--- EXTRACTED TEXT ---
Prime Minister Jacinda Ardern has made the extraordinary claim that her government is the most committed to delivering progressive change since the mid-1970s. In other words, she is comparing her government to the Labour government of Norman Kirk and Bill Rowling.

Norman Kirk’s Labour government came into power after the National party had been the government for twelve years.

It makes sense for Labour’s campaign strategists to associate Ardern with Kirk. The Baby Boomers are conscientious voters. If they can be persuaded to see Jacinda as the re-incarnation of “Big Norm”, then those who remember the tragic fate of his government will want to do everything they can to ensure that hers does not share it. Kirk died in office, and Labour was thrown out after a single three-year term. Over the years, many members of the Baby Boom generation have asked themselves: How might New Zealand have fared if Kirk had lived and Labour had won a second term? Encouraging these voters to hope that, somehow, re-electing Jacinda will show them, isn’t a completely stupid idea.
---
→ **GIVEN EXERCISE 1**
From the commentary on Ardern and Kirk, reproduce the passage between "It makes sense" and "completely stupid idea.", inclusive.
→ **GIVEN EXERCISE 2**
Render this sentence from the commentary on Ardern and Kirk in French: "Kirk died in office, and Labour was thrown out after a single three-year term."
--- SUPPLIED MATERIAL ---
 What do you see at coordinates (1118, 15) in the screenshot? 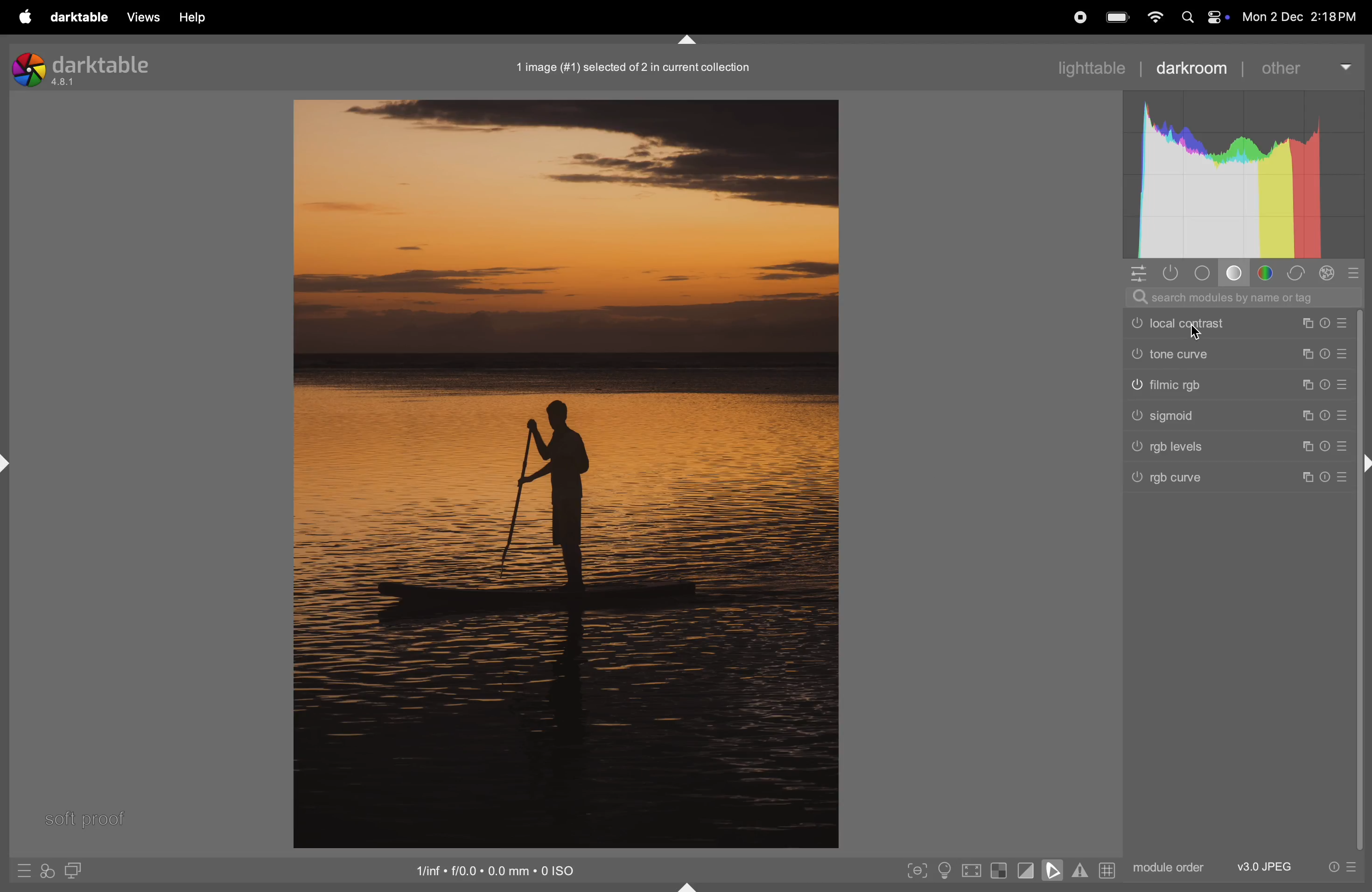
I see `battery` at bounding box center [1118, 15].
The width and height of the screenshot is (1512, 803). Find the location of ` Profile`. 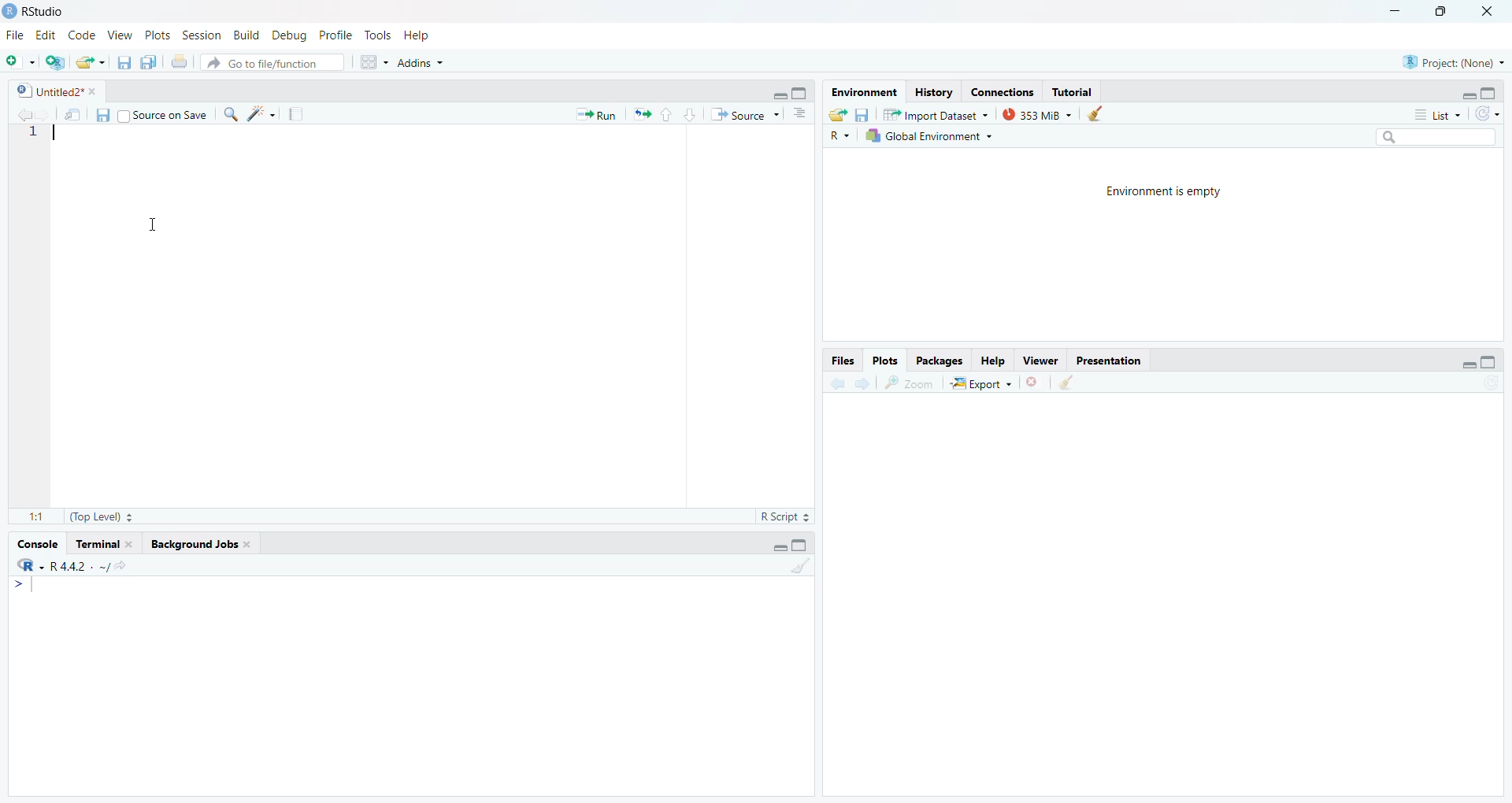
---
→ **FULL ANSWER 1**
It makes sense for Labour’s campaign strategists to associate Ardern with Kirk. The Baby Boomers are conscientious voters. If they can be persuaded to see Jacinda as the re-incarnation of “Big Norm”, then those who remember the tragic fate of his government will want to do everything they can to ensure that hers does not share it. Kirk died in office, and Labour was thrown out after a single three-year term. Over the years, many members of the Baby Boom generation have asked themselves: How might New Zealand have fared if Kirk had lived and Labour had won a second term? Encouraging these voters to hope that, somehow, re-electing Jacinda will show them, isn’t a completely stupid idea.

→ **FULL ANSWER 2**
Kirk est mort en fonction, et les travaillistes ont été chassés du pouvoir après un seul mandat de trois ans.